* **Provided data**:
────

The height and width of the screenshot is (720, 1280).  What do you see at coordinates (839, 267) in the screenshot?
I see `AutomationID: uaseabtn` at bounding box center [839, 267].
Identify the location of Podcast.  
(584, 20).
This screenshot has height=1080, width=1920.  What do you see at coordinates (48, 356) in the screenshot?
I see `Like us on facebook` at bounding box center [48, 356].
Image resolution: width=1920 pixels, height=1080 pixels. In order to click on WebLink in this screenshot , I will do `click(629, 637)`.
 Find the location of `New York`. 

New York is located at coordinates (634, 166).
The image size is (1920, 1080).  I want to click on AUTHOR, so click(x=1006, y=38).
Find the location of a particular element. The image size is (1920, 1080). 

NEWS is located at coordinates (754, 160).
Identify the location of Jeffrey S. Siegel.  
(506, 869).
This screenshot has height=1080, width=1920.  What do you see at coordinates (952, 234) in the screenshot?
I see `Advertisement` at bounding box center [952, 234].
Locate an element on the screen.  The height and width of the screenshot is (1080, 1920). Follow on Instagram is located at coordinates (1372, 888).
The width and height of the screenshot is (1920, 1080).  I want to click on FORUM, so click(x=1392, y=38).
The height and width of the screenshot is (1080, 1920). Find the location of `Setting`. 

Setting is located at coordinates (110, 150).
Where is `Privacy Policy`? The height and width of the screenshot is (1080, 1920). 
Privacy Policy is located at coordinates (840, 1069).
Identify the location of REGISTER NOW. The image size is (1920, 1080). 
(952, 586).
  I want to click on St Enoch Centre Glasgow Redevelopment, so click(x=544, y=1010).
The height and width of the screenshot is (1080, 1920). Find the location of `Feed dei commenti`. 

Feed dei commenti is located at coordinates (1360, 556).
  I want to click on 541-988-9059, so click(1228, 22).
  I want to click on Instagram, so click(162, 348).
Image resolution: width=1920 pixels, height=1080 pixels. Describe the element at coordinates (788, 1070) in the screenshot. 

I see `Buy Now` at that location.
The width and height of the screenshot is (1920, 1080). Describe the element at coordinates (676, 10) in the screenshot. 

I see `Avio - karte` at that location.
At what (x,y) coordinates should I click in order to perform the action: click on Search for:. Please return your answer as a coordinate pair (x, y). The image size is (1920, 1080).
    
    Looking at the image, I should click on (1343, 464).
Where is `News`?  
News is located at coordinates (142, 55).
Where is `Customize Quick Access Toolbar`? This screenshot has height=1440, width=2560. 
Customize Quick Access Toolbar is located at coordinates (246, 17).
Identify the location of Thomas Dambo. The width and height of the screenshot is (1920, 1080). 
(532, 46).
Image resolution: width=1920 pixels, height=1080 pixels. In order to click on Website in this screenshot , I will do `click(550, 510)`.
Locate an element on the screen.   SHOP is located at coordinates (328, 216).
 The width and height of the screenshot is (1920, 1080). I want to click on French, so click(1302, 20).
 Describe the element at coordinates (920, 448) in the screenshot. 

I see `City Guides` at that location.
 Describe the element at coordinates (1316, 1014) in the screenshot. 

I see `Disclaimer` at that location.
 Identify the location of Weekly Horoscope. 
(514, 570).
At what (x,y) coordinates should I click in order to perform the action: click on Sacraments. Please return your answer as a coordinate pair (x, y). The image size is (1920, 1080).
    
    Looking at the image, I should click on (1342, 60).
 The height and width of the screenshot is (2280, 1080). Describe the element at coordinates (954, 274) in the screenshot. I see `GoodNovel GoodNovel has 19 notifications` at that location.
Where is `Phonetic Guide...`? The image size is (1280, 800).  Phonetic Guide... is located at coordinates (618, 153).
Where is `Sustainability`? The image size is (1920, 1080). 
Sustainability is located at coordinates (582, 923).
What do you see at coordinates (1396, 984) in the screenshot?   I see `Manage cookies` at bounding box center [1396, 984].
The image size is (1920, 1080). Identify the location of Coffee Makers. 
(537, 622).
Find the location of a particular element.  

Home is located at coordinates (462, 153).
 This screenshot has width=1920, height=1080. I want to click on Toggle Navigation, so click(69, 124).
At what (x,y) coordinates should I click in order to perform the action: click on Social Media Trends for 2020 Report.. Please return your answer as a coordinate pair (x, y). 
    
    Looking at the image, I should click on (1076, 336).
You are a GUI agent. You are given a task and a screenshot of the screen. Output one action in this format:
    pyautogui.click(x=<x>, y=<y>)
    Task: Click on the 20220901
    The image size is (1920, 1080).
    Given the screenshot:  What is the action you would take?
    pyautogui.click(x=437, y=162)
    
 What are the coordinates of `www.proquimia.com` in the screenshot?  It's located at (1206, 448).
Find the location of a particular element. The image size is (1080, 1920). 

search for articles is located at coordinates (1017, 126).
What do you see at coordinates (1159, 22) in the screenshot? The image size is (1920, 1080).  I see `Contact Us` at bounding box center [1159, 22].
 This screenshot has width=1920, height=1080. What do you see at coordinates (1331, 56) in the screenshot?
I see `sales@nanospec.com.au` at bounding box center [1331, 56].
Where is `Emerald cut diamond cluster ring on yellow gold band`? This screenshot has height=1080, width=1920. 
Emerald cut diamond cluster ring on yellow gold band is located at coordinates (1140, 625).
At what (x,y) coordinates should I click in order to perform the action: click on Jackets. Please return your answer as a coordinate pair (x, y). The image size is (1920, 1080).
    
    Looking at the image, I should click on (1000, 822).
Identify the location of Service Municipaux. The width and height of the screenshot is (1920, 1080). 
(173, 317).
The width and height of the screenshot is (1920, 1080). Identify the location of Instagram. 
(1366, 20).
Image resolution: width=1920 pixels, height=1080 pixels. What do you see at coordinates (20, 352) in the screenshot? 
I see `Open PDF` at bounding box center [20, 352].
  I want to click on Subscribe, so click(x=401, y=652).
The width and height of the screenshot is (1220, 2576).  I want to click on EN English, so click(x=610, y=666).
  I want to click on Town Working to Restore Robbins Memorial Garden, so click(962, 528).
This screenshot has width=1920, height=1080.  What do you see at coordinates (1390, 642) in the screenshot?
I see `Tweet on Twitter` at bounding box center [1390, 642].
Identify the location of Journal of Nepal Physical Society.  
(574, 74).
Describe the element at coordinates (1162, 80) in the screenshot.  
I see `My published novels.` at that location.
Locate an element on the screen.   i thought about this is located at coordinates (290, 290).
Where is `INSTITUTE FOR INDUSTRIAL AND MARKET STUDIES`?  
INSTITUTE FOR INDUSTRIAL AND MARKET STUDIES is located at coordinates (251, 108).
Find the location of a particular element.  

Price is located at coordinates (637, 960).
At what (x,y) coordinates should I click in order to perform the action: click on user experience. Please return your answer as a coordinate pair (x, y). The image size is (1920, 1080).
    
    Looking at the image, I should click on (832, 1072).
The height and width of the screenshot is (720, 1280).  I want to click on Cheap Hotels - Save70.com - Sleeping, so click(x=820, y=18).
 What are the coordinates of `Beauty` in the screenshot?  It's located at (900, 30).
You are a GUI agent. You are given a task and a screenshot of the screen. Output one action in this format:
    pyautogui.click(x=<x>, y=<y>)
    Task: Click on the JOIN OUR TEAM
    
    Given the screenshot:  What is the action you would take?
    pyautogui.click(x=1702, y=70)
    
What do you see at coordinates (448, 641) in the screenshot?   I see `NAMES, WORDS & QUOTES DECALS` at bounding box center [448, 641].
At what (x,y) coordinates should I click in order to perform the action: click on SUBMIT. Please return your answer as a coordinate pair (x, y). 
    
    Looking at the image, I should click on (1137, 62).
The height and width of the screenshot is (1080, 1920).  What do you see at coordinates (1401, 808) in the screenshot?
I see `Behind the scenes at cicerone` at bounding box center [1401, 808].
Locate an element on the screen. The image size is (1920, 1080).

────

* **Work to complete**: Could you repeat, word for word, the stretch from the very start of the rows above through the line containing "New York is", including that line?

* **Task output**:
The height and width of the screenshot is (720, 1280).  What do you see at coordinates (839, 267) in the screenshot?
I see `AutomationID: uaseabtn` at bounding box center [839, 267].
Identify the location of Podcast.  
(584, 20).
This screenshot has height=1080, width=1920.  What do you see at coordinates (48, 356) in the screenshot?
I see `Like us on facebook` at bounding box center [48, 356].
Image resolution: width=1920 pixels, height=1080 pixels. In order to click on WebLink in this screenshot , I will do `click(629, 637)`.
 Find the location of `New York`. 

New York is located at coordinates (634, 166).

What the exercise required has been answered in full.